=== DATA FOR THIS EXERCISE ===
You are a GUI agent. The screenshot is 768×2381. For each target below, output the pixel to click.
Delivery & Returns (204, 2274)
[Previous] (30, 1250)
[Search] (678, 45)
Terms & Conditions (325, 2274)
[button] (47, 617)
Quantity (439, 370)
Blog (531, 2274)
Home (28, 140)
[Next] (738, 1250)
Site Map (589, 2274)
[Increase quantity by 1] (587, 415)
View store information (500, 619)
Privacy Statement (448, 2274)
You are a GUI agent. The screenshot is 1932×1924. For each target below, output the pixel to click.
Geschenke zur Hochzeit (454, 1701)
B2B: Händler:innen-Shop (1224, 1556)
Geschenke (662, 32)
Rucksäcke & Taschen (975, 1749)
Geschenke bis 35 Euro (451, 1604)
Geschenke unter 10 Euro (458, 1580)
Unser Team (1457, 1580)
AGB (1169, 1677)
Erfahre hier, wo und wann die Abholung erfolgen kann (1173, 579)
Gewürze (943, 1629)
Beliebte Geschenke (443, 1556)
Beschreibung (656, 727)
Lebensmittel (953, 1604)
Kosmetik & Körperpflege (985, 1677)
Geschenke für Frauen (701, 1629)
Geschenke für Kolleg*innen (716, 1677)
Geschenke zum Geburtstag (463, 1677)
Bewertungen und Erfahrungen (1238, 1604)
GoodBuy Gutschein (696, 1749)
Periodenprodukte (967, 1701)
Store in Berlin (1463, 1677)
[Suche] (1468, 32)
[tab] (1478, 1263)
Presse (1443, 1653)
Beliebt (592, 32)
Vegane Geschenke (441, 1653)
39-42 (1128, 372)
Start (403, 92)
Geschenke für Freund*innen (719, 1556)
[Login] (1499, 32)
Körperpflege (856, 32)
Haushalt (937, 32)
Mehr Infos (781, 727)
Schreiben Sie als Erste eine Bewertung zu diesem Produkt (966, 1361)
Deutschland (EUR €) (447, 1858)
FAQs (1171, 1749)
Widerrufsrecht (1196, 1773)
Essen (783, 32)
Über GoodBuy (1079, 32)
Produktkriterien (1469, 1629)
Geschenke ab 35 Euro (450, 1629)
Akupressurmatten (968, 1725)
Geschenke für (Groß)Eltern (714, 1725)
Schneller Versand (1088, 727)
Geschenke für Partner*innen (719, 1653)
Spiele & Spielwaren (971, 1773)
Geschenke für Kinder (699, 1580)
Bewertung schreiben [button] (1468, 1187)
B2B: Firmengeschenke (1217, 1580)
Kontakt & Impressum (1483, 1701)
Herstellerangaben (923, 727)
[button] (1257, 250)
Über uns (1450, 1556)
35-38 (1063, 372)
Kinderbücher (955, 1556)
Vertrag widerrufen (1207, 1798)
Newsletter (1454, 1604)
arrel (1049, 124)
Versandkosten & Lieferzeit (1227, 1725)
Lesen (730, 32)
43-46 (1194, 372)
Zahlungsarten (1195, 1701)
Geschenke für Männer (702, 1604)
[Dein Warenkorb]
===
EXERCISE DESCRIPTION -
Copy out the records shown above, every one, exactly.

OUTPUT OF THE EXERCISE -
You are a GUI agent. The screenshot is 768×2381. For each target below, output the pixel to click.
Delivery & Returns (204, 2274)
[Previous] (30, 1250)
[Search] (678, 45)
Terms & Conditions (325, 2274)
[button] (47, 617)
Quantity (439, 370)
Blog (531, 2274)
Home (28, 140)
[Next] (738, 1250)
Site Map (589, 2274)
[Increase quantity by 1] (587, 415)
View store information (500, 619)
Privacy Statement (448, 2274)
You are a GUI agent. The screenshot is 1932×1924. For each target below, output the pixel to click.
Geschenke zur Hochzeit (454, 1701)
B2B: Händler:innen-Shop (1224, 1556)
Geschenke (662, 32)
Rucksäcke & Taschen (975, 1749)
Geschenke bis 35 Euro (451, 1604)
Geschenke unter 10 Euro (458, 1580)
Unser Team (1457, 1580)
AGB (1169, 1677)
Erfahre hier, wo und wann die Abholung erfolgen kann (1173, 579)
Gewürze (943, 1629)
Beliebte Geschenke (443, 1556)
Beschreibung (656, 727)
Lebensmittel (953, 1604)
Kosmetik & Körperpflege (985, 1677)
Geschenke für Frauen (701, 1629)
Geschenke für Kolleg*innen (716, 1677)
Geschenke zum Geburtstag (463, 1677)
Bewertungen und Erfahrungen (1238, 1604)
GoodBuy Gutschein (696, 1749)
Periodenprodukte (967, 1701)
Store in Berlin (1463, 1677)
[Suche] (1468, 32)
[tab] (1478, 1263)
Presse (1443, 1653)
Beliebt (592, 32)
Vegane Geschenke (441, 1653)
39-42 (1128, 372)
Start (403, 92)
Geschenke für Freund*innen (719, 1556)
[Login] (1499, 32)
Körperpflege (856, 32)
Haushalt (937, 32)
Mehr Infos (781, 727)
Schreiben Sie als Erste eine Bewertung zu diesem Produkt (966, 1361)
Deutschland (EUR €) (447, 1858)
FAQs (1171, 1749)
Widerrufsrecht (1196, 1773)
Essen (783, 32)
Über GoodBuy (1079, 32)
Produktkriterien (1469, 1629)
Geschenke ab 35 Euro (450, 1629)
Akupressurmatten (968, 1725)
Geschenke für (Groß)Eltern (714, 1725)
Schneller Versand (1088, 727)
Geschenke für Partner*innen (719, 1653)
Spiele & Spielwaren (971, 1773)
Geschenke für Kinder (699, 1580)
Bewertung schreiben [button] (1468, 1187)
B2B: Firmengeschenke (1217, 1580)
Kontakt & Impressum (1483, 1701)
Herstellerangaben (923, 727)
[button] (1257, 250)
Über uns (1450, 1556)
35-38 (1063, 372)
Kinderbücher (955, 1556)
Vertrag widerrufen (1207, 1798)
Newsletter (1454, 1604)
arrel (1049, 124)
Versandkosten & Lieferzeit (1227, 1725)
Lesen (730, 32)
43-46 (1194, 372)
Zahlungsarten (1195, 1701)
Geschenke für Männer (702, 1604)
[Dein Warenkorb]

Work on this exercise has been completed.